Do you guys always caulk the edges along the wall or just when wavy? I've seen buiders around here that use caulk everywhere, even when the trim fits tight to the wall/ceiling. Seems to me that you can get a cleaner cut line if there is no caulk rounding the edge.


----------



## AAPaint

I have no issues getting it razor straight when caulked, and I honestly prefer the caulked look. Now matter how tight and perfect it's installed, the gap sticks out bad to me where most probably wouldn't notice. Unfortunately for stained trim, there's no caulking that, but carpenters tend to at least try and put their best foot forward on those installs I've seen. 

One important thing about caulk though. It should only be enough to bridge the gap, there shouldn't be any rounding if it's dont correctly....meaning caulked very tight and clean.


----------



## LI Rich

Caulk top and bottom seams for a clean look. For nail holes, window glazing works great. Roll it in ball and wipe it into the hole. "Sand" it with your finger immediately--no sanding necessary.


----------



## Richard

I usually caulk edges and fill holes FLUSH :clap: ( I cant stand carpenter hacks who should leave it to us ) with MH readypatch...


----------



## Jonesey

The 66 and 33 glazing is an oil based compound and will yellow low-acrylic content finishes. Best to use spackling pre-latex. That's what I do in closets when we latex them out.


----------



## LI Rich

Good point! We've never had a problem, but in 99% of the cases we're priming before topcoating anyway (new mouldings). We do a pretty thorough prep job on wood.


----------



## Peladu

There is a painter that I use who fills the nail holes heavy with Durabond, then sands it down after it dries.

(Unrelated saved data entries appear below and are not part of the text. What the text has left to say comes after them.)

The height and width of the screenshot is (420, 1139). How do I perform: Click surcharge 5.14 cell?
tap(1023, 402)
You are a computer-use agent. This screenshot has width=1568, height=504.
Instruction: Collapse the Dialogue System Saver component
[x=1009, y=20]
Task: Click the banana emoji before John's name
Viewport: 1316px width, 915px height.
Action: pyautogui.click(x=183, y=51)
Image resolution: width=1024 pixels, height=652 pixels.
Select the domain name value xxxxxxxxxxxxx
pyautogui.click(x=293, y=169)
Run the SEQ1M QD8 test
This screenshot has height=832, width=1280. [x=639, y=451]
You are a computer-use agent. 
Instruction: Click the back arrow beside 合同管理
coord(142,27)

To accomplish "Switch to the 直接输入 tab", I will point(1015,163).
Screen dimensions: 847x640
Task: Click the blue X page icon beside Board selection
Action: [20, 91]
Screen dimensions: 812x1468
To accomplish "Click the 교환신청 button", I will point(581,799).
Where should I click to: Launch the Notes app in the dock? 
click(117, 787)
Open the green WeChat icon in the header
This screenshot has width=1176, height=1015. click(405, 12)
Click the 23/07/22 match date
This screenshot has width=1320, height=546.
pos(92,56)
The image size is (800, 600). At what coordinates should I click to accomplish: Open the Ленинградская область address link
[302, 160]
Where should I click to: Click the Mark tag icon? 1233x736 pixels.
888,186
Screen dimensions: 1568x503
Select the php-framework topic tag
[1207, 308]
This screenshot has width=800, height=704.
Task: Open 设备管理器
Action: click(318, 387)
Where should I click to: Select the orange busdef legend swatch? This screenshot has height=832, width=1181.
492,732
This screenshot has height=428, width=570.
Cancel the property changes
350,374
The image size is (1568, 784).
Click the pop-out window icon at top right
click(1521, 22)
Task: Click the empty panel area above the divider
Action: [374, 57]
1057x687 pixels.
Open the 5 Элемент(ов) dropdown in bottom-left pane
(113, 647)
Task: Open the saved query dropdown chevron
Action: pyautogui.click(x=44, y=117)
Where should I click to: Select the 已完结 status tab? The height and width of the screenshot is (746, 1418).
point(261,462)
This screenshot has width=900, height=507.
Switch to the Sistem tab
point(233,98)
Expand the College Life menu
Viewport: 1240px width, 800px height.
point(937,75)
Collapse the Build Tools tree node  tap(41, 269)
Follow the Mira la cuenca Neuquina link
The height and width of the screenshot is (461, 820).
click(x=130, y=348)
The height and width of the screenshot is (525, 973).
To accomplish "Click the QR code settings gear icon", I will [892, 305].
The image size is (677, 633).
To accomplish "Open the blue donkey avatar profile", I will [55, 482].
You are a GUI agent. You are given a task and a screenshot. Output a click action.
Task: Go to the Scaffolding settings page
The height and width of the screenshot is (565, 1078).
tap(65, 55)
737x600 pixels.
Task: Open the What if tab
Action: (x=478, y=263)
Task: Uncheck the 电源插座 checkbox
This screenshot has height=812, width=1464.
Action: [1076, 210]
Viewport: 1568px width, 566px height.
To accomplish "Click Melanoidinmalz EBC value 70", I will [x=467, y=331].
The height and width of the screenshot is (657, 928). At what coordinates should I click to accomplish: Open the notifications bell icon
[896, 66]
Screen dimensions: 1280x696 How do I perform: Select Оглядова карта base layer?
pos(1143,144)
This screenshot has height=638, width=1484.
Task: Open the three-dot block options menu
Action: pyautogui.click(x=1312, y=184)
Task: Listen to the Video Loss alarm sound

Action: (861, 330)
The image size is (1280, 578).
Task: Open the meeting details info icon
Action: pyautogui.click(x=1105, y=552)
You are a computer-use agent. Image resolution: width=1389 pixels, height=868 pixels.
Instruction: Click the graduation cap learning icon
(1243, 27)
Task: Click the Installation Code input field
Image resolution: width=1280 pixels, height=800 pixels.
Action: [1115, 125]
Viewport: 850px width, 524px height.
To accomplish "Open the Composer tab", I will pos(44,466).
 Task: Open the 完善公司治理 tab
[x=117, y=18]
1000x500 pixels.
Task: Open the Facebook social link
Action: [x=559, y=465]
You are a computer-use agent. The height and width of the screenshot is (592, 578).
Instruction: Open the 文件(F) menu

He's the only one I have ever seen do that and I have to tell you, I was/am very impressed with the final product.

I doubted him at first, but when he was done, there were no imperfections. This was on a $800K house, might have been a $850K house should the HO went with a stained wood.


----------



## Brushslingers

I always use the oil based putty for holes, never had a problem but... I also use whiting, without it the oil based putty will indeed fisheye.


----------



## AAPaint

Brushslingers said:


> I always use the oil based putty for holes, never had a problem but... I also use whiting, without it the oil based putty will indeed fisheye.


Good post...whiting powder makes a major difference in the way the putty sets up. It prevents the shrinkage in a big way.


----------